Sheila Fitzpatrick, autora de «A Revolução Russa» (Tinta da China)
Dois anos
após o centenário da Revolução Russa a literatura é vasta e ainda a procissão
laica vai no adro. Sheila Fitzpatrick editou «A Revolução Russa» e, se
esperavam algum tema novo, alguma nova tese, algum documento inédito,
relatórios intermináveis das catacumbas da Tcheka, da GPU ou do KGB, ou do
PCUS, desenganem-se. É cansativo ler mais um livro sem que haja uma simples
mais-valia sob o tema. Se Lenine se apoiou em Estaline para afastar a Oposição
Operária, ou não. Se o seu testamento ordenou o afastamento de secretário-geral
do Partido Bolchevique por ter sido «rude» com Kupriskaya e não serviria para
as pontes que teriam de ser (ou não) construídas entre as várias sensibilidades
comunistas no partido, ou com os socialistas revolucionárias de esquerda e
mesmo com mencheviques. Se Molotov afirmou que Lenine era mais inflexível que
Estaline (sendo ele um homem de mão deste último). Se o «terror» foi engendrado
já no tempo de Lenine e se o Exército Vermelho e os bolcheviques se basearam ou
não na Guerra Civil, ou cimentaram as expropriações da terra e das indústrias.

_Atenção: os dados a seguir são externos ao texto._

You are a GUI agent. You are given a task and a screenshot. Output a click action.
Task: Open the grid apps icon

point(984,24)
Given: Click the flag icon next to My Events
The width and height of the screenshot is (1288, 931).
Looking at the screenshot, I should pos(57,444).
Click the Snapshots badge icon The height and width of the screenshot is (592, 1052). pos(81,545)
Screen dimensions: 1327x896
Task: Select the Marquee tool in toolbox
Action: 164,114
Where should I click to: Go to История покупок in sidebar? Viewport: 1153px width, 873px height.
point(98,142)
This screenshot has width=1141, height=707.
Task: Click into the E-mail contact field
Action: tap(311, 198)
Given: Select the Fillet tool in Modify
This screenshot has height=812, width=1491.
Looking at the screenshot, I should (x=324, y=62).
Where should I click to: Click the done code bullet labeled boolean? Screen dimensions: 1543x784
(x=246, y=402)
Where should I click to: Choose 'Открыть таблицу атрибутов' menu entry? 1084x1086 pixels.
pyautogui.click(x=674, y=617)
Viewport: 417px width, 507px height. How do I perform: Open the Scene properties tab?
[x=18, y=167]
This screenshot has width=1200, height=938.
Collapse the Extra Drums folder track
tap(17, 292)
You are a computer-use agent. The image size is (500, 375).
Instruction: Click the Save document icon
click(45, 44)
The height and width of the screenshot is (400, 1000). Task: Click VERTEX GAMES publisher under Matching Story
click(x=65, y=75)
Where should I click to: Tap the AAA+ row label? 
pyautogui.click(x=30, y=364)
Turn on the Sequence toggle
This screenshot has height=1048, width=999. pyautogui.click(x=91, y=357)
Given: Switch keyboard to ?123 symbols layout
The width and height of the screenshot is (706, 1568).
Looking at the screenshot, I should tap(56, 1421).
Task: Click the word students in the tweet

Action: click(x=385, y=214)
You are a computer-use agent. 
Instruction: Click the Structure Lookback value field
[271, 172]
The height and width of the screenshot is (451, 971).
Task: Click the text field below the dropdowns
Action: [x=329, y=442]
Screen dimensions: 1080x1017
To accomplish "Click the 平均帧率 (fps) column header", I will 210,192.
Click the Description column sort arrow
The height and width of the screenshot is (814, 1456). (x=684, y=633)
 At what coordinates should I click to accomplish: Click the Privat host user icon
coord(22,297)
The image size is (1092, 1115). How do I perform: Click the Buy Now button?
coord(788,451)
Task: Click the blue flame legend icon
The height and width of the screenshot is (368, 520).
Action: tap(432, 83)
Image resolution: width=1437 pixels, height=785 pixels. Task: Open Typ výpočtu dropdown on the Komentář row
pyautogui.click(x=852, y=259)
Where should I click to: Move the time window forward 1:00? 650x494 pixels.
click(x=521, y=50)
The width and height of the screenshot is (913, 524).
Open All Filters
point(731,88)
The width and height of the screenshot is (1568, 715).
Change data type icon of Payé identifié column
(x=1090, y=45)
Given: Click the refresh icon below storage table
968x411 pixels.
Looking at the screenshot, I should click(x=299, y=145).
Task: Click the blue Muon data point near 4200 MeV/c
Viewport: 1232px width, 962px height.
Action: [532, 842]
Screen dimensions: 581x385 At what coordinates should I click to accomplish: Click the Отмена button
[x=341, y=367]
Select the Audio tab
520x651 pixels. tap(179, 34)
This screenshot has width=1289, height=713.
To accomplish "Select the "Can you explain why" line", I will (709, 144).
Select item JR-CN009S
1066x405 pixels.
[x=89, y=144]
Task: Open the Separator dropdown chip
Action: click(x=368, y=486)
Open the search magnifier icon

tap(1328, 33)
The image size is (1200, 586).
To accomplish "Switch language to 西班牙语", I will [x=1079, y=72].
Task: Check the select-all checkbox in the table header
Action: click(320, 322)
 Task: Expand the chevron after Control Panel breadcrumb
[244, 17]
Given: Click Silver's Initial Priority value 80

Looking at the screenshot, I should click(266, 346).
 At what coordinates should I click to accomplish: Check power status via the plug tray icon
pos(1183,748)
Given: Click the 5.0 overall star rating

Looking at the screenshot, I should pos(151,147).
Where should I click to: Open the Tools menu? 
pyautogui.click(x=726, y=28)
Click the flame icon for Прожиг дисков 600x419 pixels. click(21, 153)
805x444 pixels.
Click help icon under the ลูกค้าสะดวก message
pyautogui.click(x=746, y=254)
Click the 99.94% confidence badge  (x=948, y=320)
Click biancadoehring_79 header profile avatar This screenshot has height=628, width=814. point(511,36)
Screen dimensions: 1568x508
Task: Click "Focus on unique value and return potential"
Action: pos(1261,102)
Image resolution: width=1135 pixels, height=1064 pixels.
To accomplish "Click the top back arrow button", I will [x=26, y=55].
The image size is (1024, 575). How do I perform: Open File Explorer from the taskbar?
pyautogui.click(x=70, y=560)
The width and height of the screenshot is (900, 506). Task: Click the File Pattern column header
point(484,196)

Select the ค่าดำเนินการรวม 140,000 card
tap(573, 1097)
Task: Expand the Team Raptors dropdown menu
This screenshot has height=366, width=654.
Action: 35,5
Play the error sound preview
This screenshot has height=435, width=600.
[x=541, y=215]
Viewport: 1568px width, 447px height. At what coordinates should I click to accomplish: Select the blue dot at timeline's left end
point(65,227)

E Lenine estaria de acordo com as perspetivas da NEP, apoiando a sua
continuidade e esclarecendo (coisa que nunca o fez) que o verdadeiro socialismo
residiria nesta solução? E Bukarine, o tal da Oposição de direita reuniu-se ou
não em segredo com a nova troika de Trotsky, Zinoviev e Kamenev, antes
desavindos? Quereria o partido bolchevique imitar o Terror de 1793/94 francês?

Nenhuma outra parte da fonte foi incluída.